Problem details: Please quote the article on exercise boredom word for word, starting at "To receive the" and ending at "treat their patients.".

Selected excerpt:
○ ○ ○
If you’ve recently identified more excuses than reasons to visit the gym, you may be battling a case of boredom in your exercise routine. Simple, small changes in your mode of exercise, or in its intensity, duration or frequency can help rejuvenate your body and your appetite for exercise.
“People often forget, or are not aware, that a periodical change in your exercise routine can significantly benefit muscle function and ward away what is termed plateauing, or ‘hitting the physiological ceiling’. It also helps prevent the psychologic boredom that many of us experience with regular exercise,” explains Mark A.W. Andrews, Ph.D., Professor of Physiology, Director of the Independent Study Pathway at the Lake Erie College of Osteopathic Medicine, and long-time member of the American College of Sports Medicine.
Dr. Andrews further explains that the human body can adapt quickly to most exercise regimens, so if you’ve maintained the same exact routine over a period of many months, “Your body may become accommodated, and more efficient in completing the workout, so that this specific stress level is no longer enough to generate physiological improvements and you reach a plateau in your performance. A change in your routine is then needed to overcome this, and provide a training effect to improve your physical conditioning.”
“There are three major components to any exercise routine: intensity, duration, and frequency. For instance, if you no longer feel as exhausted, or sweat as much during your workouts, you may need to increase your intensity,” explains Dr. Andrews. “Lengthening the duration of your workouts, increasing the resistance, repetitions or number of sets of your lifts, or adding or subtracting a day are all possible alterations which may, in the end, aid your progress. It is also important to remember that a good exercise routine should include aerobic, as well as weight or resistance training, and some stretching and flexibility exercises.”
Dr. Andrews says that cross-training, which was pioneered to battle the training boredom of professional athletes, can be helpful to the everyday athlete, “Cross-training is a good means by which to stress your body for continued gains, especially in your aerobic capacity. It can also decrease the number and duration of stress injuries because of its inherent variety.”
Another quick-fix for fighting boredom is a change of scenery. Dr. Andrews explains that if your exercise routine is always indoors, you may just need to step outside, or from the track into pool. “Change your scenery and cross-train regularly to prevent boredom and to optimize physical results,” says Dr. Andrews.
“Now, an excellent idea whenever you need added motivation is to enlist a friend. Take a fast walk, swim or bicycle with friends instead of meeting to eat or drink. Working out with a partner can add a social element to your routine and it also brings some motivation as you won’t tend to skip your workouts when you know someone else is waiting for you,” he explains.
Dr. Andrews adds that if you cannot find a friend to work out with, join a class or club to add the social element. Another option is to set an athletic goal like finishing a race or participating in a sporting tournament of some kind, “Competition and setting goals are two great ways to gain motivation,” he says.
Dr. Andrews also notes that, “Overtraining, leading to ‘physiological staleness’ can result from long-time high intensity training over a number of months. It may result in hormonal and metabolic changes and lead to chronic fatigue, depressed appetite, insomnia, decreased libido, increased muscle soreness and psychological effects including depression, anxiety, or irritability.” Dr. Andrews indicates that any of these changes may be signaling you to alter your workout or even take a week vacation from your training. “A few days off every month or two can prevent overtraining and can rejuvenate and refresh the body for your next month.”
To receive the best results from your exercise routine, Dr. Andrews recommends modifying your workout every month. In addition, he recommends a healthy diet including, “High quality protein, plenty of vegetables, and to maintain a well hydrated sate by drinking at least eight glasses of water per day.”
Preventive medicine, exercise and nutrition are just a few aspects of care in which osteopathic physicians (D.O.’s) are trained. Osteopathic physicians are fully licensed to prescribe medicine and practice in all specialty areas including surgery. D.O.’s are trained to consider the health of the whole person and use their hands to help diagnose and treat their patients.
○ ○ ○
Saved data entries

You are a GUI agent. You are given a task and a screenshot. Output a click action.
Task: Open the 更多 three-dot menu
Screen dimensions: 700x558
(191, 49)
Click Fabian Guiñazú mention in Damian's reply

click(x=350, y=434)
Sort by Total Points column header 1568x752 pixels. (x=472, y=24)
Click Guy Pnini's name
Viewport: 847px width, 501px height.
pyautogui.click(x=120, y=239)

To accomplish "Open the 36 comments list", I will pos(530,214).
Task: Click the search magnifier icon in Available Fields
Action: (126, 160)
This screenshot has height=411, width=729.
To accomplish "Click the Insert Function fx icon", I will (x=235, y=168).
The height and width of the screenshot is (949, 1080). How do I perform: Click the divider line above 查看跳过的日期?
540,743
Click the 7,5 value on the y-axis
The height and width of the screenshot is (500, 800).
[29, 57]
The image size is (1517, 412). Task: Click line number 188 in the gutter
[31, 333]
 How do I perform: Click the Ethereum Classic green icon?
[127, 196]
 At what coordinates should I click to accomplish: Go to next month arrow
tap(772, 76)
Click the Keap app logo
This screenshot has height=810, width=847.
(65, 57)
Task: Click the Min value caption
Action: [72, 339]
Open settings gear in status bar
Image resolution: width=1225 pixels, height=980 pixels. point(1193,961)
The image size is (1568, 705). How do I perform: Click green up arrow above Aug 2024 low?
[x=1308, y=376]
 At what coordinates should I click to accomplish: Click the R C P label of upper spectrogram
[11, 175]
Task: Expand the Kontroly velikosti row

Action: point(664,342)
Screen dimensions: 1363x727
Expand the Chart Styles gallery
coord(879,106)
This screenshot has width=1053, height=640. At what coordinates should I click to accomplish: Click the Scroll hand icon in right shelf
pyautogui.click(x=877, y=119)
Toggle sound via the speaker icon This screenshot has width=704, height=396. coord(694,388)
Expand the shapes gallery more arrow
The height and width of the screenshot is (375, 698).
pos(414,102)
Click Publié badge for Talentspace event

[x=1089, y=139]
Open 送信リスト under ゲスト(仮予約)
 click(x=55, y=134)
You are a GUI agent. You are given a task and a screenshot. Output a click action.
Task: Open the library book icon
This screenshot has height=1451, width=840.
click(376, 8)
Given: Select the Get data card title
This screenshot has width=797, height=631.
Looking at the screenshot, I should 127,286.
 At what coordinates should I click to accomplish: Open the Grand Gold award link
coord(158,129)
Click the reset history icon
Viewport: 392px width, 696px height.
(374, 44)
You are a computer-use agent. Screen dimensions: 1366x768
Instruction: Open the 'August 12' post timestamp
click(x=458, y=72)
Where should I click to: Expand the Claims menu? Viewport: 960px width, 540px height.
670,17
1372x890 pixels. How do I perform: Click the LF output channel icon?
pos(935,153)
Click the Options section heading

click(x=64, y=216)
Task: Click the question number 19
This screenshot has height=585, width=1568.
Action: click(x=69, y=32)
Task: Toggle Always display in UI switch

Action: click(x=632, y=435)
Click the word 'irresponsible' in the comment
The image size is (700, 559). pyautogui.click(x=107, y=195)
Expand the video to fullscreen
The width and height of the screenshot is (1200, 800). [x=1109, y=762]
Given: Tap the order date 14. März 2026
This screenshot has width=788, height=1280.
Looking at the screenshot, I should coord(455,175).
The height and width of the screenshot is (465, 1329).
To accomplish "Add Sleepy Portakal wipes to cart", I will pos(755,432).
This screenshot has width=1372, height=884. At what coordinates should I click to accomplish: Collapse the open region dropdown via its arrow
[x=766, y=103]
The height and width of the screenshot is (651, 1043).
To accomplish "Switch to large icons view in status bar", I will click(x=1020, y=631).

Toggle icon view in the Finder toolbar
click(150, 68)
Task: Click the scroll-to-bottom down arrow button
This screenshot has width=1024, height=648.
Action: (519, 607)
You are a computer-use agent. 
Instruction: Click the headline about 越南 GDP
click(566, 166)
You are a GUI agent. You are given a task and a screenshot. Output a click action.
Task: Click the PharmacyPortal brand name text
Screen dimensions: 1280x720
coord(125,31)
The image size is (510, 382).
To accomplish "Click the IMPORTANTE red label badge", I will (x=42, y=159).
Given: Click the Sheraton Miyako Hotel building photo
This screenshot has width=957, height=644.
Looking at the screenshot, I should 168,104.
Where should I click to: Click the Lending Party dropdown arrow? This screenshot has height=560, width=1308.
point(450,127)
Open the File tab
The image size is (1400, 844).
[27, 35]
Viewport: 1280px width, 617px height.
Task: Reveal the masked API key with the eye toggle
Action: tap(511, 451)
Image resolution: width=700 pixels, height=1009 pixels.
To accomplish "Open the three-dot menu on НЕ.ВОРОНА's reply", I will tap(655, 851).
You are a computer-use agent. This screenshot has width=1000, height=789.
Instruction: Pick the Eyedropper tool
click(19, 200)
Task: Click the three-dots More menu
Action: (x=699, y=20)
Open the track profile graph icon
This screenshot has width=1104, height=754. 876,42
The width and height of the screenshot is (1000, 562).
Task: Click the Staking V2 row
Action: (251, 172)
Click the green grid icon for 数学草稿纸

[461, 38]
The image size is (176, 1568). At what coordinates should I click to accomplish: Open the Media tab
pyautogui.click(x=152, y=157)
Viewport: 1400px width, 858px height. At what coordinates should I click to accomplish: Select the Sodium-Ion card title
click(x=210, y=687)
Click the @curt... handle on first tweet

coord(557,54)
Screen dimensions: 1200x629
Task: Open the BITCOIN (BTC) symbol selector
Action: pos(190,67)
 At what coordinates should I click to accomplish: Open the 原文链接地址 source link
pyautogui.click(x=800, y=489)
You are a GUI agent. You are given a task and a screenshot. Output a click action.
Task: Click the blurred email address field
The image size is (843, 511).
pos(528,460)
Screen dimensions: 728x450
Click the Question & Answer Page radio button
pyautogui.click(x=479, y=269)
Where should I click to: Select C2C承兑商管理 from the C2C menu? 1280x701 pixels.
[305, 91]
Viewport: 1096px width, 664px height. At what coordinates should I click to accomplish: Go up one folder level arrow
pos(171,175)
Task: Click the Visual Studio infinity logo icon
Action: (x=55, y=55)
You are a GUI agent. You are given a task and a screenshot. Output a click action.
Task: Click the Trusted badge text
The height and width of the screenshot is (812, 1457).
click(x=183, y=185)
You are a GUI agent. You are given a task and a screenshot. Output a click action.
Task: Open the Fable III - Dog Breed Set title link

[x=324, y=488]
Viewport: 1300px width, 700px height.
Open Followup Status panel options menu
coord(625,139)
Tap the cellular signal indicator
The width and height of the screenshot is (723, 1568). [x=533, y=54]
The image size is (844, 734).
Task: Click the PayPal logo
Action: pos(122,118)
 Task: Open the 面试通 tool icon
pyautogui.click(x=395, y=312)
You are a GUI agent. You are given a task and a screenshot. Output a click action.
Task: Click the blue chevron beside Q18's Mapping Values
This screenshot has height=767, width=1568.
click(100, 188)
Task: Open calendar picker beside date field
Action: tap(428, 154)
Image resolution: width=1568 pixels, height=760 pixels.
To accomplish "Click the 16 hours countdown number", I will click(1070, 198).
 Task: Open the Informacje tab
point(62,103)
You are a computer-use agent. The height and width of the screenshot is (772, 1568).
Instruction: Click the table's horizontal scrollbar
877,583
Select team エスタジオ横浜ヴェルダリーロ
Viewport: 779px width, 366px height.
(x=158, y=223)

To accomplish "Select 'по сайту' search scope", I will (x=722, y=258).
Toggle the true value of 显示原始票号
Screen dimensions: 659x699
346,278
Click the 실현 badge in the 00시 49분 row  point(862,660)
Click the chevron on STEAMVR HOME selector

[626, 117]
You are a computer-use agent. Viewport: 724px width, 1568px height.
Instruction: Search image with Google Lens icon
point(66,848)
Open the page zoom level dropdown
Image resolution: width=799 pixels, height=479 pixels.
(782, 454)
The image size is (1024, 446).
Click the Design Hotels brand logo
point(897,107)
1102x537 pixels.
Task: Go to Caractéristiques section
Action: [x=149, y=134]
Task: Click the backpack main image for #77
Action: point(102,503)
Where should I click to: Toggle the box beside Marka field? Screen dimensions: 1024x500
○ ○ ○
Response box:
To receive the best results from your exercise routine, Dr. Andrews recommends modifying your workout every month. In addition, he recommends a healthy diet including, “High quality protein, plenty of vegetables, and to maintain a well hydrated sate by drinking at least eight glasses of water per day.”
Preventive medicine, exercise and nutrition are just a few aspects of care in which osteopathic physicians (D.O.’s) are trained. Osteopathic physicians are fully licensed to prescribe medicine and practice in all specialty areas including surgery. D.O.’s are trained to consider the health of the whole person and use their hands to help diagnose and treat their patients.